By Weldon Tisdale, Chaplain
“If you really keep the royal law found in Scripture, “Love your neighbor as yourself,” you are doing right. But if you show favoritism, you sin and are convicted by the law as lawbreakers.” James 2: 8-9 NIV
The Apostle James provides his own version of loving thy neighbor, but first he emphasizes and clearly makes the distinction of class division. The book of James chapter 2 highlights for us the behaviors and parameters of who we deem as acceptable and who we consider as neighbors based upon worldly things: power and social status. I believe even today this is where we too struggle with loving our neighbors as God loves us. It is so easy for us to love those who look as we do, dress as we do and move in the same social circles as we do. But what becomes problematic is when we are asked to treat all those we encounter with love, respect, justice, and mercy.
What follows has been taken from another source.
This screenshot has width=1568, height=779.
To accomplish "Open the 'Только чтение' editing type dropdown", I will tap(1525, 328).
It is easy to love those we self-define as worthy, but it is harder to love those who may be different than we are or those we prejudge and label. It is often difficult to widen the circle of life to include those we discriminate against, those whom we would rather not break bread with, those whom God has called us to include as sisters and brothers. James has much to contribute to our thinking about separatism and inclusion. He reminds and cautions us in chapter 2 verse 9 that in showing favoritism or disregard for the “other,” – we sin. What a sobering thought!
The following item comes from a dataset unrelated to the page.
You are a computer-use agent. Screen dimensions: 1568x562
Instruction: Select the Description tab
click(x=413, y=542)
Who then is our neighbor? Our neighbor is anyone in our proximity with whom we can share God’s love. We love people by genuinely seeking what is best for them. Loving others does not mean agreeing with everything they say or do, nor does it mean acting in ways that always gain their approval. We love our neighbors when we have compassion for them and help meet their needs as we are able.
As we serve in the spirit of Christ, remember to always “love your neighbor as yourself.”